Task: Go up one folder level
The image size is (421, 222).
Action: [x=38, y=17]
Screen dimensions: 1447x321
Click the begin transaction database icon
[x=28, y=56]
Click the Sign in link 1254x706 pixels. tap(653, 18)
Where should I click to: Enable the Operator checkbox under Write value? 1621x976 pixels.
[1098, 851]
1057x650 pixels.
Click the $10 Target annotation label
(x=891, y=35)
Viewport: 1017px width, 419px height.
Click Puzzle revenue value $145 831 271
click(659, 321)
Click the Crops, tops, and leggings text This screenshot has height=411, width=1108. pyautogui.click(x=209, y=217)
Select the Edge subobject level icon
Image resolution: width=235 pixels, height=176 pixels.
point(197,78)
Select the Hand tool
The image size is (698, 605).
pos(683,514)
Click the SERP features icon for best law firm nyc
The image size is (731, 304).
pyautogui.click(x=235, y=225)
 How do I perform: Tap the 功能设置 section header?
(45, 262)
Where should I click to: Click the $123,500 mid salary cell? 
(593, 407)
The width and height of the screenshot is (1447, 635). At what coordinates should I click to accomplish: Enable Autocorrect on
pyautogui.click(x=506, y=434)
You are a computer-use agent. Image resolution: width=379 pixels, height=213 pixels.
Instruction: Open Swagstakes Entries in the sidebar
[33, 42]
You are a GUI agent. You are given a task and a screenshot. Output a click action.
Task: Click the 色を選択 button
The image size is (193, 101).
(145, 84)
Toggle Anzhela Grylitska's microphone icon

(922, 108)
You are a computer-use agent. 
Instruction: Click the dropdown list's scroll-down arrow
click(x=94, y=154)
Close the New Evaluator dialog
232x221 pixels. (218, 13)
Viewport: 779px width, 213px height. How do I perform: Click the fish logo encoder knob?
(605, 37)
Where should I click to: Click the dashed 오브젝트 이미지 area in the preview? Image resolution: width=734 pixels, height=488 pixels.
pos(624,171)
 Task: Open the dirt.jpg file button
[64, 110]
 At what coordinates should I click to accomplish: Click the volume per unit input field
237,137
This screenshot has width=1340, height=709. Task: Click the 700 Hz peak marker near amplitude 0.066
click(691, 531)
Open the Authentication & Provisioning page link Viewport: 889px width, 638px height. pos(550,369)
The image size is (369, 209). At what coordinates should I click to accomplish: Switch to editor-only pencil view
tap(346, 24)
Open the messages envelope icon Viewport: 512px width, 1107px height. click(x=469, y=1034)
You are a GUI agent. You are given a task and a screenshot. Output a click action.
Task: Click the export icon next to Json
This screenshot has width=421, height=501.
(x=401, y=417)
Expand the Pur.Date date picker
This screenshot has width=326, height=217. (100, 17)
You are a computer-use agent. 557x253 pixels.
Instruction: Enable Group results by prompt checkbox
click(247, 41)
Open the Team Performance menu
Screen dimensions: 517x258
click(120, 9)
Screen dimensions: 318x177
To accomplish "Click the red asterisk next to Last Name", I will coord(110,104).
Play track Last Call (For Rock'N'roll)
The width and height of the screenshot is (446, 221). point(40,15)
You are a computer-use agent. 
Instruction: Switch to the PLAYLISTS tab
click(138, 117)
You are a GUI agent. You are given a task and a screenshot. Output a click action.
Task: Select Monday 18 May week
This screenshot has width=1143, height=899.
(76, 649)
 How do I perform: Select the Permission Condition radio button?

To do:
Among the lines above, which contain the word "computer"? Copy every one.

The answer:
You are a computer-use agent. Image resolution: width=379 pixels, height=213 pixels.
You are a computer-use agent. 
You are a computer-use agent. 557x253 pixels.
You are a computer-use agent. 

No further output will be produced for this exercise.